Switzerland builds next-generation metacatalogue
Four languages, five metadata standards, 13 OPACS, four federated search platforms and more than 800 libraries... Tobias Viegener reveals the challenges in building a nationwide search platform for Switzerland
Users often turn to search engines rather than their libraries’ OPACs as they can be a simpler way to find relevant information. In 2006 this so-called OPAC crisis and analysis of new search platforms prompted the University Library of Basel to start considering a nationwide search platform for Switzerland. In 2007 the first call for proposals for E-Lib.ch, a project aiming to build a nationwide Swiss electronic library, was held. At the same time, the idea of a next-generation metasearch tool covering all Swiss university libraries and the Swiss National Library was born – SwissBib.
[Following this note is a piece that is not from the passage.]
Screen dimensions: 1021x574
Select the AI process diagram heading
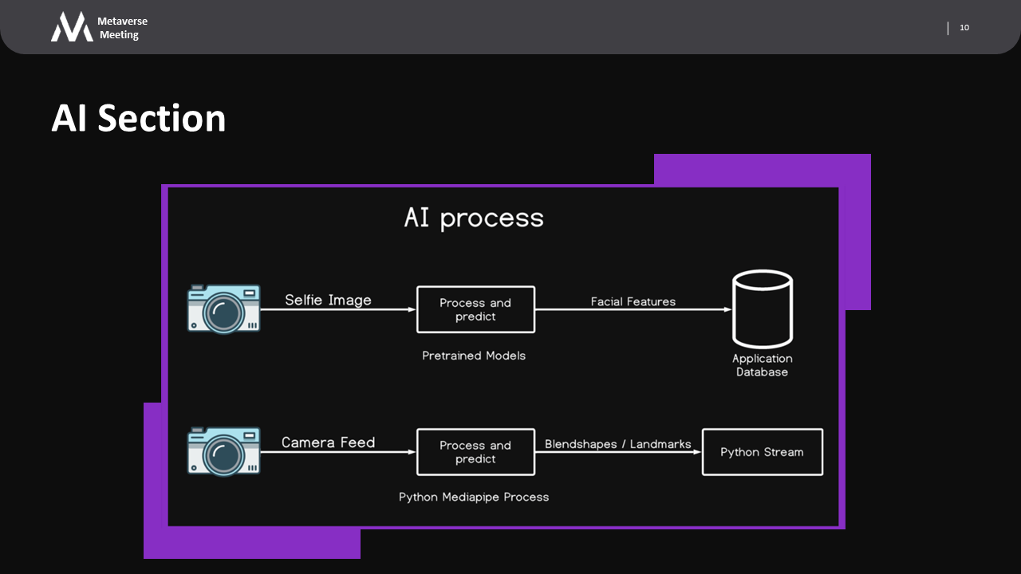pos(474,218)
From a user perspective it would seem logical to bring such resources together – and this is not the first attempt to do so. But, as always in a federal environment with different political bodies funding their own universities and the Swiss Confederation doing the same at the central level, it needed a spark to get people united on the project and centralised funding to start collaborative work.
E-Lib.ch provided both the spark and the funding. Its mission is to deliver a central national gateway with a single point of access for academic information provision and information research in Switzerland and to establish it as a long-term entity. In addition, the project is financed with around €7.3 million and will run for four years between 2008 and 2011. It has two major areas: ‘research and use’ and ‘digital content’ and these together cover around 30 projects.
A central entry point
SwissBib aims to build a central entry point with a consistent user interface for searching, finding, and accessing scientific information in Switzerland. It spans all Swiss university libraries and the Swiss National Library. It mainly focuses on metadata, which is still the core business of the libraries involved. In addition to the libraries’ catalogue data, it includes the metadata and if possible the full text of the institutions’ document repositories and academic e-archiving projects. These cover additionally-digitised images and old manuscripts.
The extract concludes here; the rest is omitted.